═════ SOURCE MATERIAL
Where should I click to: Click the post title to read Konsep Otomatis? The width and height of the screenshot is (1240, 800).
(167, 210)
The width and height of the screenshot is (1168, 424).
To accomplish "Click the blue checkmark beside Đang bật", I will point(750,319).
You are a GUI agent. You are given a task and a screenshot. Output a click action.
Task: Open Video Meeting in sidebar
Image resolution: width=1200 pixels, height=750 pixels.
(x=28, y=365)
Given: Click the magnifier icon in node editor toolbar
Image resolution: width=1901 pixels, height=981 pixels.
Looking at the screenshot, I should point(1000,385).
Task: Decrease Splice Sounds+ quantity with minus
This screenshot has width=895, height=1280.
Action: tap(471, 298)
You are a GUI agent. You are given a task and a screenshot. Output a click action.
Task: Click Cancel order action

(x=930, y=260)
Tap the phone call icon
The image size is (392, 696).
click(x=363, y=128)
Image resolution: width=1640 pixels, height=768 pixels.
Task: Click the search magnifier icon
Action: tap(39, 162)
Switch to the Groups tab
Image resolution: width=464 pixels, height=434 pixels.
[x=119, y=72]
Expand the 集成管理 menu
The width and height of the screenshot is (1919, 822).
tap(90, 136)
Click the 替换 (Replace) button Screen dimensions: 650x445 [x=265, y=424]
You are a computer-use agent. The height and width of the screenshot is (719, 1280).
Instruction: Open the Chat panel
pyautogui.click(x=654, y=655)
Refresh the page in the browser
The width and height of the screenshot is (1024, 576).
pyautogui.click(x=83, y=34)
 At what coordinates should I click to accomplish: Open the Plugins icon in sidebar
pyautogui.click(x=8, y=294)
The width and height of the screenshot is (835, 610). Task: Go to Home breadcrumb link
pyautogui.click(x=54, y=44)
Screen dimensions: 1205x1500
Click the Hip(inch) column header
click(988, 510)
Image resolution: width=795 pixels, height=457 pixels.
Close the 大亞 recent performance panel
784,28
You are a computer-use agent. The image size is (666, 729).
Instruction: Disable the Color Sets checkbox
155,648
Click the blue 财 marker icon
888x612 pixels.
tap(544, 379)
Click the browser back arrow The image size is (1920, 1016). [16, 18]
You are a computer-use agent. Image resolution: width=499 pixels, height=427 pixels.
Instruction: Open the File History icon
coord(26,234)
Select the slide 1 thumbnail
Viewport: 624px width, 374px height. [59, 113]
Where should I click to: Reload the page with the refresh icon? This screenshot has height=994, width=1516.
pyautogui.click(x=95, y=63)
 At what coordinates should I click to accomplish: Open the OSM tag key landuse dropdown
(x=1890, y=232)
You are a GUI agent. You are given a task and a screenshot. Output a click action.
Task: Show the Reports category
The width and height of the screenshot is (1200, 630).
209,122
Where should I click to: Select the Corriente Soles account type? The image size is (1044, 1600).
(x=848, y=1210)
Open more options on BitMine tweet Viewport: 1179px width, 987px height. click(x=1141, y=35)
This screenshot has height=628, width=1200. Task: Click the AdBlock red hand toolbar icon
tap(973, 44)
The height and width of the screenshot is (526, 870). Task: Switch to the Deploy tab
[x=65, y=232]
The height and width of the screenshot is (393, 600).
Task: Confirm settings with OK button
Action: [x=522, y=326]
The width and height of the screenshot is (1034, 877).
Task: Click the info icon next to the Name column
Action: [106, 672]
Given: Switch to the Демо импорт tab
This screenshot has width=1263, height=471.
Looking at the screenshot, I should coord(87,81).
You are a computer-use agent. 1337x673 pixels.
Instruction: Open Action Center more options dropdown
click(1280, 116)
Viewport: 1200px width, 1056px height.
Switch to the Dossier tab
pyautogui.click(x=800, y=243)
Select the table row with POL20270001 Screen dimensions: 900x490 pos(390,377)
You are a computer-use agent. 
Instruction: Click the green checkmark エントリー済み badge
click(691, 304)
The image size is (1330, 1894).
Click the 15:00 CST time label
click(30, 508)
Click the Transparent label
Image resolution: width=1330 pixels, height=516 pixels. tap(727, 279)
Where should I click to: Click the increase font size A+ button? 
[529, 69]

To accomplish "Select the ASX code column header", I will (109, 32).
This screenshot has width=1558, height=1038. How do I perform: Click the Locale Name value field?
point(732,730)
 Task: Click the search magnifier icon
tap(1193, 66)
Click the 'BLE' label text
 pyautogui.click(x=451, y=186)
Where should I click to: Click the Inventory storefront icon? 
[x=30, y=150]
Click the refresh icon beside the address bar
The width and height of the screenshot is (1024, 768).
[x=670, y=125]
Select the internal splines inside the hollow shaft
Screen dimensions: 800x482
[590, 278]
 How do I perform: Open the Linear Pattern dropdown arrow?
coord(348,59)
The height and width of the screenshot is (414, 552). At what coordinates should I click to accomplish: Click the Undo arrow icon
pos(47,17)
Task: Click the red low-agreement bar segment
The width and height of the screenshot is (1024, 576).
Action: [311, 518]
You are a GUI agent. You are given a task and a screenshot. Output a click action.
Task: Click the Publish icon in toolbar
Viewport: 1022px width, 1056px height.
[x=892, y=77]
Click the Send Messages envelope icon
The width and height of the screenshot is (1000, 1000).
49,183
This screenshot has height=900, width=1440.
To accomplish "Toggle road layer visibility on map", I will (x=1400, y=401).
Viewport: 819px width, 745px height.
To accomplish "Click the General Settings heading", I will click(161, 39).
══════════
Start to finish, copy the records above with no differences.

**WRITTEN RESPONSE:**
Where should I click to: Click the post title to read Konsep Otomatis? The width and height of the screenshot is (1240, 800).
(167, 210)
The width and height of the screenshot is (1168, 424).
To accomplish "Click the blue checkmark beside Đang bật", I will point(750,319).
You are a GUI agent. You are given a task and a screenshot. Output a click action.
Task: Open Video Meeting in sidebar
Image resolution: width=1200 pixels, height=750 pixels.
(x=28, y=365)
Given: Click the magnifier icon in node editor toolbar
Image resolution: width=1901 pixels, height=981 pixels.
Looking at the screenshot, I should point(1000,385).
Task: Decrease Splice Sounds+ quantity with minus
This screenshot has width=895, height=1280.
Action: tap(471, 298)
You are a GUI agent. You are given a task and a screenshot. Output a click action.
Task: Click Cancel order action

(x=930, y=260)
Tap the phone call icon
The image size is (392, 696).
click(x=363, y=128)
Image resolution: width=1640 pixels, height=768 pixels.
Task: Click the search magnifier icon
Action: tap(39, 162)
Switch to the Groups tab
Image resolution: width=464 pixels, height=434 pixels.
[x=119, y=72]
Expand the 集成管理 menu
The width and height of the screenshot is (1919, 822).
tap(90, 136)
Click the 替换 (Replace) button Screen dimensions: 650x445 [x=265, y=424]
You are a computer-use agent. The height and width of the screenshot is (719, 1280).
Instruction: Open the Chat panel
pyautogui.click(x=654, y=655)
Refresh the page in the browser
The width and height of the screenshot is (1024, 576).
pyautogui.click(x=83, y=34)
 At what coordinates should I click to accomplish: Open the Plugins icon in sidebar
pyautogui.click(x=8, y=294)
The width and height of the screenshot is (835, 610). Task: Go to Home breadcrumb link
pyautogui.click(x=54, y=44)
Screen dimensions: 1205x1500
Click the Hip(inch) column header
click(988, 510)
Image resolution: width=795 pixels, height=457 pixels.
Close the 大亞 recent performance panel
784,28
You are a computer-use agent. The image size is (666, 729).
Instruction: Disable the Color Sets checkbox
155,648
Click the blue 财 marker icon
888x612 pixels.
tap(544, 379)
Click the browser back arrow The image size is (1920, 1016). [16, 18]
You are a computer-use agent. Image resolution: width=499 pixels, height=427 pixels.
Instruction: Open the File History icon
coord(26,234)
Select the slide 1 thumbnail
Viewport: 624px width, 374px height. [59, 113]
Where should I click to: Reload the page with the refresh icon? This screenshot has height=994, width=1516.
pyautogui.click(x=95, y=63)
 At what coordinates should I click to accomplish: Open the OSM tag key landuse dropdown
(x=1890, y=232)
You are a GUI agent. You are given a task and a screenshot. Output a click action.
Task: Show the Reports category
The width and height of the screenshot is (1200, 630).
209,122
Where should I click to: Select the Corriente Soles account type? The image size is (1044, 1600).
(x=848, y=1210)
Open more options on BitMine tweet Viewport: 1179px width, 987px height. click(x=1141, y=35)
This screenshot has height=628, width=1200. Task: Click the AdBlock red hand toolbar icon
tap(973, 44)
The height and width of the screenshot is (526, 870). Task: Switch to the Deploy tab
[x=65, y=232]
The height and width of the screenshot is (393, 600).
Task: Confirm settings with OK button
Action: [x=522, y=326]
The width and height of the screenshot is (1034, 877).
Task: Click the info icon next to the Name column
Action: [106, 672]
Given: Switch to the Демо импорт tab
This screenshot has width=1263, height=471.
Looking at the screenshot, I should coord(87,81).
You are a computer-use agent. 1337x673 pixels.
Instruction: Open Action Center more options dropdown
click(1280, 116)
Viewport: 1200px width, 1056px height.
Switch to the Dossier tab
pyautogui.click(x=800, y=243)
Select the table row with POL20270001 Screen dimensions: 900x490 pos(390,377)
You are a computer-use agent. 
Instruction: Click the green checkmark エントリー済み badge
click(691, 304)
The image size is (1330, 1894).
Click the 15:00 CST time label
click(30, 508)
Click the Transparent label
Image resolution: width=1330 pixels, height=516 pixels. tap(727, 279)
Where should I click to: Click the increase font size A+ button? 
[529, 69]

To accomplish "Select the ASX code column header", I will (109, 32).
This screenshot has width=1558, height=1038. How do I perform: Click the Locale Name value field?
point(732,730)
 Task: Click the search magnifier icon
tap(1193, 66)
Click the 'BLE' label text
 pyautogui.click(x=451, y=186)
Where should I click to: Click the Inventory storefront icon? 
[x=30, y=150]
Click the refresh icon beside the address bar
The width and height of the screenshot is (1024, 768).
[x=670, y=125]
Select the internal splines inside the hollow shaft
Screen dimensions: 800x482
[590, 278]
 How do I perform: Open the Linear Pattern dropdown arrow?
coord(348,59)
The height and width of the screenshot is (414, 552). At what coordinates should I click to accomplish: Click the Undo arrow icon
pos(47,17)
Task: Click the red low-agreement bar segment
The width and height of the screenshot is (1024, 576).
Action: [311, 518]
You are a GUI agent. You are given a task and a screenshot. Output a click action.
Task: Click the Publish icon in toolbar
Viewport: 1022px width, 1056px height.
[x=892, y=77]
Click the Send Messages envelope icon
The width and height of the screenshot is (1000, 1000).
49,183
This screenshot has height=900, width=1440.
To accomplish "Toggle road layer visibility on map", I will (x=1400, y=401).
Viewport: 819px width, 745px height.
To accomplish "Click the General Settings heading", I will click(161, 39).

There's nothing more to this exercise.